*STUDY QUESTIONS*.
a) Write out word for word the passage of the generation-charge scraping notebook that begins with the words containing "### **Importing**" and ends with "response = requests.get(url)".
b) Carry the generation-charge scraping notebook forward from the point where it stops.

==== SELECTED EXTRACT ====

In [3]:
import os
import re
import tabula
import pandas as pd
import numpy as np

In [4]:
# Set the JAVA_HOME environment variable to the Java installation directory
os.environ["JAVA_HOME"] = "/opt/homebrew/opt/openjdk/libexec/openjdk.jdk"

In [5]:
# Set display options to show all rows and columns
pd.set_option('display.max_rows', None)
pd.set_option('display.max_columns', None)

In [6]:
%pip install -q tabula-py
%pip install requests beautifulsoup4
%pip install openpyxl

Note: you may need to restart the kernel to use updated packages.
Note: you may need to restart the kernel to use updated packages.
Note: you may need to restart the kernel to use updated packages.


### **Importing**

Download the source code for AEC's webpage.

In [1]:
import requests
from bs4 import BeautifulSoup

# URL to be scraped
url = "https://angeleselectric.com.ph/generation-charge/"

# Make a GET request to fetch the raw HTML content
response = requests.get(url)

# Check if the request was successful
if response.status_code == 200:
    # Parse the content with BeautifulSoup
    soup = BeautifulSoup(response.content, "html.parser")

==== RECORDS PROVIDED ====

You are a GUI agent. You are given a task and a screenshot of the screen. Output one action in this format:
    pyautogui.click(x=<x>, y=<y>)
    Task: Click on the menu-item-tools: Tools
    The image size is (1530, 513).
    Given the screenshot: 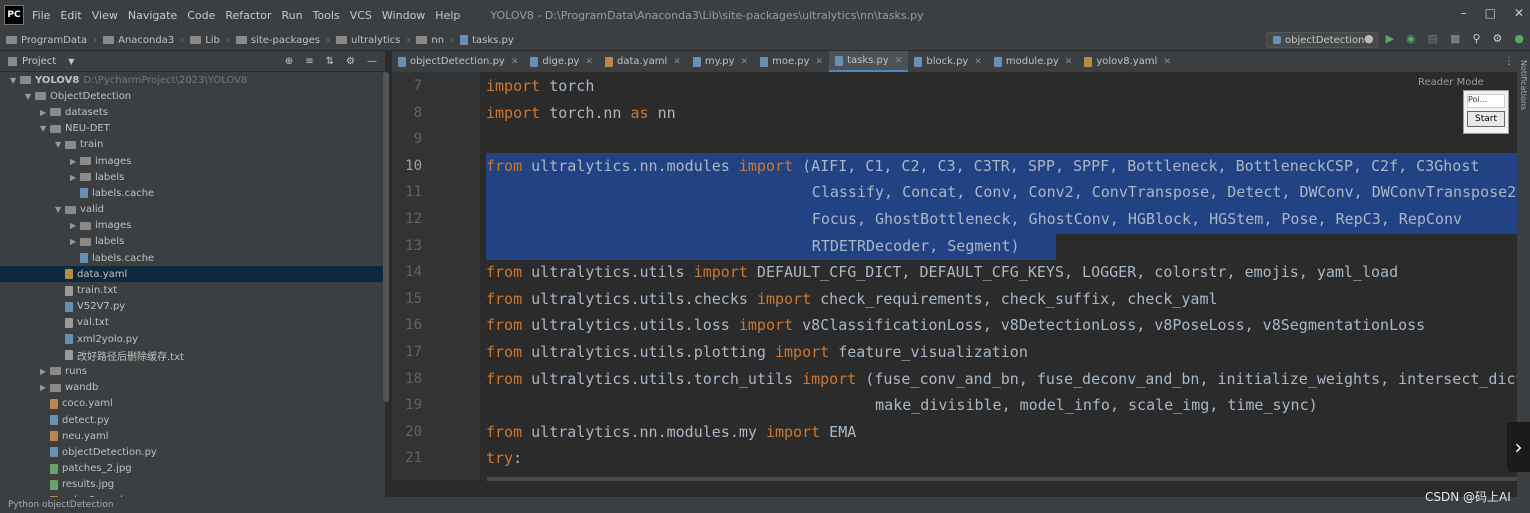 What is the action you would take?
    pyautogui.click(x=326, y=16)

====

*TASK RESULTS*.
a)
### **Importing**

Download the source code for AEC's webpage.

In [1]:
import requests
from bs4 import BeautifulSoup

# URL to be scraped
url = "https://angeleselectric.com.ph/generation-charge/"

# Make a GET request to fetch the raw HTML content
response = requests.get(url)

b)
    # Save the raw HTML to a file
    with open('generation_charge.html', 'w', encoding='utf-8') as file:
        file.write(soup.prettify())
    
    print("HTML content has been saved successfully.")
else:
    print(f"Failed to retrieve the webpage. Status code: {response.status_code}")

HTML content has been saved successfully.


In [16]:
# Path to the HTML file
html_file_path = 'generation_charge.html'

# Directory to save downloaded PDFs
save_dir = 'pdf downloads'
os.makedirs(save_dir, exist_ok=True)

# Load the HTML content
with open(html_file_path, 'r', encoding='utf-8') as file:
    html_content = file.read()

# Parse the HTML content
soup = BeautifulSoup(html_content, 'html.parser')

# Find all <a> tags with text containing "PDF"
links = soup.find_all('a', string=re.compile(r'PDF', re.IGNORECASE))

# Check if any links are found
if not links:
    print("No links found with the text containing 'PDF'.")

# Function to sanitize file names
def sanitize_filename(filename):
    return "".join(c for c in filename if c.isalnum() or c in (' ', '_', '-')).rstrip()

# Download each PDF
for link in links:
    pdf_url = link['href']
    
    # Find the closest preceding <strong> tag
    strong_tag = link.find_previous('strong')
    if strong_tag:
        file_name = strong_tag.get_text(strip=True)
    else:
        file_name = link.text.strip().replace(' ', '_')
    
    sanitized_file_name = sanitize_filename(file_name) + '.pdf'
    file_path = os.path.join(save_dir, sanitized_file_name)
    
    # Download the PDF file
    response = requests.get(pdf_url)
    if response.status_code == 200:
        with open(file_path, 'wb') as pdf_file:
            pdf_file.write(response.content)
        print(f'Downloaded: {file_path}')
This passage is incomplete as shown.